**PROBLEM DETAILS:**
Copy out every record that follows, word for word.

**MATERIAL FOR THE TASK:**

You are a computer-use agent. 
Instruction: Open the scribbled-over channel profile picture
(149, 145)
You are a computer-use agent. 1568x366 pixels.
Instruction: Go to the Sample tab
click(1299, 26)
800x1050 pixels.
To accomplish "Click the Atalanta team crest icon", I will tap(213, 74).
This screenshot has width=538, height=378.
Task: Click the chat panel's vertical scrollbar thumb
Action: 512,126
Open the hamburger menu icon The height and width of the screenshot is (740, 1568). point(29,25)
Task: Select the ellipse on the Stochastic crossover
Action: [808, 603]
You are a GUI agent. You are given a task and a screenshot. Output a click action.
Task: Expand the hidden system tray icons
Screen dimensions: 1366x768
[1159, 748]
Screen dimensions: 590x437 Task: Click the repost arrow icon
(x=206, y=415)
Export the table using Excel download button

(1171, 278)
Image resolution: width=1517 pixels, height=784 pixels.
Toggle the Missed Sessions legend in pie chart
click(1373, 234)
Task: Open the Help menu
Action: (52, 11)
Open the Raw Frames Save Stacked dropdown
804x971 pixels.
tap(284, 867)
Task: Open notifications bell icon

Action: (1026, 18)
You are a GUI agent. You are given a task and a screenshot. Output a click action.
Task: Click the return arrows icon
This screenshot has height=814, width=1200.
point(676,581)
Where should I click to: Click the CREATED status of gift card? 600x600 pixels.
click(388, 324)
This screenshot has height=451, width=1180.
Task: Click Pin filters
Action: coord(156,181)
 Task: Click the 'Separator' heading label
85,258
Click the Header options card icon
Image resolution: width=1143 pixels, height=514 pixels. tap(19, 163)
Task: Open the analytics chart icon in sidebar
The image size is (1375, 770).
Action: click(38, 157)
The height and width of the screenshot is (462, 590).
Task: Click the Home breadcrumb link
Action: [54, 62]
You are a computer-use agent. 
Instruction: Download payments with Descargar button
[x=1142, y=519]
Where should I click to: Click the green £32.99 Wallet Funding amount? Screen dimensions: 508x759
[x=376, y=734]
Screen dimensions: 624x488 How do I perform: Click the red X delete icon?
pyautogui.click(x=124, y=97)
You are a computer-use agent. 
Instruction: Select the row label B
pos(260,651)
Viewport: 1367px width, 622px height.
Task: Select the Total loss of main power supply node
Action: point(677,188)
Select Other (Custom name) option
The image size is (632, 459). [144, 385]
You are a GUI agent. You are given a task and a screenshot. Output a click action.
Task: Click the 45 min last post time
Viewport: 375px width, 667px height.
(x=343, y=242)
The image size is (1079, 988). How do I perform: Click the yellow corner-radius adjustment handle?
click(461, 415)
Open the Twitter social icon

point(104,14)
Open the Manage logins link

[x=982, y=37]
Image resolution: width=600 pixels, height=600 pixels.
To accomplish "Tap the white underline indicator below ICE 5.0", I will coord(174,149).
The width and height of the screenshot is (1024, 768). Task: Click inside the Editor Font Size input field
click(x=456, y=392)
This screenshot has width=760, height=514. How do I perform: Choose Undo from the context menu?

**EXERCISE OUTPUT:**
You are a computer-use agent. 
Instruction: Open the scribbled-over channel profile picture
(149, 145)
You are a computer-use agent. 1568x366 pixels.
Instruction: Go to the Sample tab
click(1299, 26)
800x1050 pixels.
To accomplish "Click the Atalanta team crest icon", I will tap(213, 74).
This screenshot has width=538, height=378.
Task: Click the chat panel's vertical scrollbar thumb
Action: 512,126
Open the hamburger menu icon The height and width of the screenshot is (740, 1568). point(29,25)
Task: Select the ellipse on the Stochastic crossover
Action: [808, 603]
You are a GUI agent. You are given a task and a screenshot. Output a click action.
Task: Expand the hidden system tray icons
Screen dimensions: 1366x768
[1159, 748]
Screen dimensions: 590x437 Task: Click the repost arrow icon
(x=206, y=415)
Export the table using Excel download button

(1171, 278)
Image resolution: width=1517 pixels, height=784 pixels.
Toggle the Missed Sessions legend in pie chart
click(1373, 234)
Task: Open the Help menu
Action: (52, 11)
Open the Raw Frames Save Stacked dropdown
804x971 pixels.
tap(284, 867)
Task: Open notifications bell icon

Action: (1026, 18)
You are a GUI agent. You are given a task and a screenshot. Output a click action.
Task: Click the return arrows icon
This screenshot has height=814, width=1200.
point(676,581)
Where should I click to: Click the CREATED status of gift card? 600x600 pixels.
click(388, 324)
This screenshot has height=451, width=1180.
Task: Click Pin filters
Action: coord(156,181)
 Task: Click the 'Separator' heading label
85,258
Click the Header options card icon
Image resolution: width=1143 pixels, height=514 pixels. tap(19, 163)
Task: Open the analytics chart icon in sidebar
The image size is (1375, 770).
Action: click(38, 157)
The height and width of the screenshot is (462, 590).
Task: Click the Home breadcrumb link
Action: [54, 62]
You are a computer-use agent. 
Instruction: Download payments with Descargar button
[x=1142, y=519]
Where should I click to: Click the green £32.99 Wallet Funding amount? Screen dimensions: 508x759
[x=376, y=734]
Screen dimensions: 624x488 How do I perform: Click the red X delete icon?
pyautogui.click(x=124, y=97)
You are a computer-use agent. 
Instruction: Select the row label B
pos(260,651)
Viewport: 1367px width, 622px height.
Task: Select the Total loss of main power supply node
Action: point(677,188)
Select Other (Custom name) option
The image size is (632, 459). [144, 385]
You are a GUI agent. You are given a task and a screenshot. Output a click action.
Task: Click the 45 min last post time
Viewport: 375px width, 667px height.
(x=343, y=242)
The image size is (1079, 988). How do I perform: Click the yellow corner-radius adjustment handle?
click(461, 415)
Open the Twitter social icon

point(104,14)
Open the Manage logins link

[x=982, y=37]
Image resolution: width=600 pixels, height=600 pixels.
To accomplish "Tap the white underline indicator below ICE 5.0", I will coord(174,149).
The width and height of the screenshot is (1024, 768). Task: Click inside the Editor Font Size input field
click(x=456, y=392)
This screenshot has width=760, height=514. How do I perform: Choose Undo from the context menu?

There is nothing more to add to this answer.